CloudStreams 10.5 | webMethods CloudStreams | Administering webMethods CloudStreams | Policies | The Policy Actions | The Policy Action Reference | Require HTTP Basic Authentication
 
Require HTTP Basic Authentication
This action uses HTTP Basic authentication to verify the consumer's authentication credentials contained in the request's Authorization header. CloudStreams authorizes the credentials against the list of users registered in the Integration Server on which CloudStreams is running. This action supports WS-SecurityPolicy 1.2.
If the user/password value in the Authorization header cannot be authenticated as a valid Integration Server user (or if the Authorization header is not present in the request), a 500 SOAP fault is returned, and the client is presented with a security challenge. If the client successfully responds to the challenge, the user is authenticated. If the client does not successfully respond to the challenge, a 401 WWW-Authenticate: Basic response is returned, and the invocation is not routed to the policy engine. As a result, no events are recorded for that invocation, and its key performance indicator (KPI) data are not included in the performance metrics.

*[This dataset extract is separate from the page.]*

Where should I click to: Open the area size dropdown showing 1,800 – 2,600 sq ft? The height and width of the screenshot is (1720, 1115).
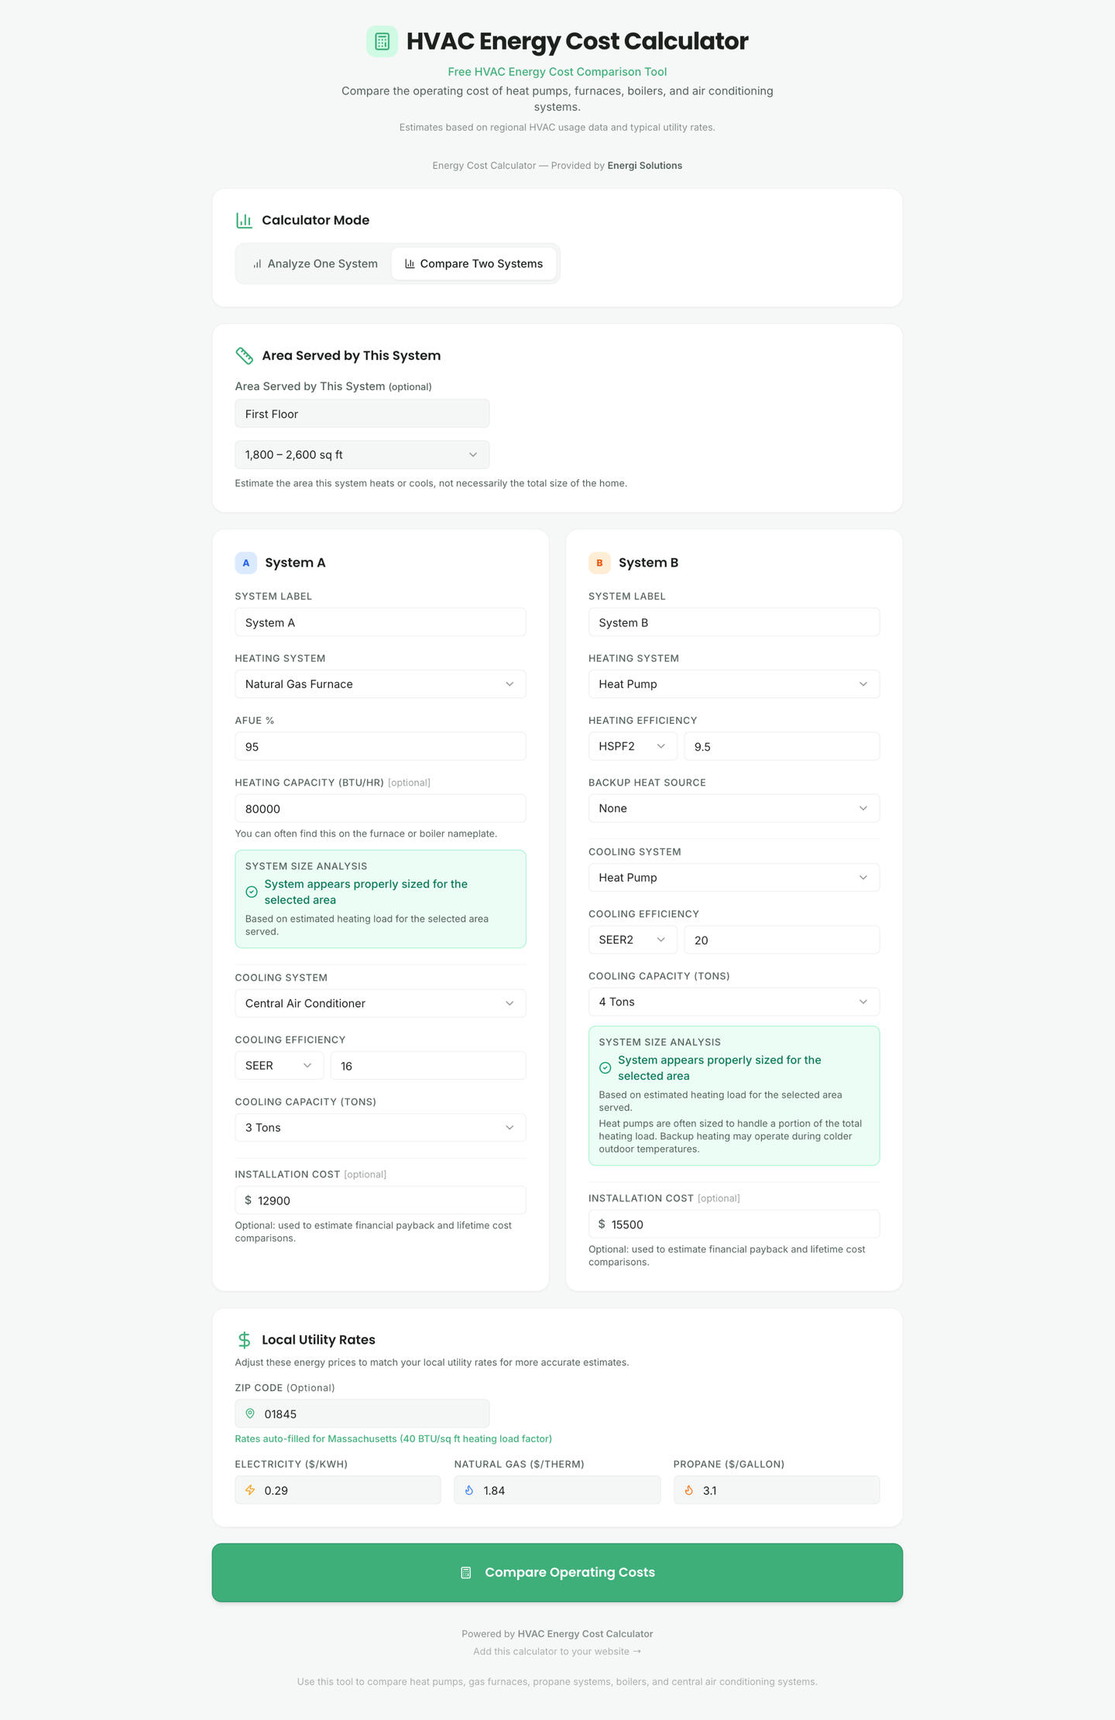pyautogui.click(x=362, y=455)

If you choose to omit the Require HTTP Basic Authentication action (regardless of whether an Authorization header is present in the request or not), then:
*CloudStreams forwards the request to the native service, without attempting to authenticate the request.
*The native service returns a 401 WWW-Authenticate: Basic response, which CloudStreams will forward to the client; the client is presented with a security challenge. If the client successfully responds to the challenge, the user is authenticated.
In the case where a consumer is sending a request with both transport credentials (HTTP Basic authentication) and message credentials (WSS Username or X.509 token), the message credentials take precedence over the transport credentials when Integration Server is determining which credentials it should use for the session. For more information, see Require WSS Username Token and Require X.509 Token. In addition, you must ensure that the consumer that connects to the virtual service has an Integration Server user account.
Input Parameters
Authenticate Credentials
Authorizes consumers against the list of users registered in the Integration Server on which CloudStreams is running. If you select this option, you must also include the Identify Consumer action in the policy.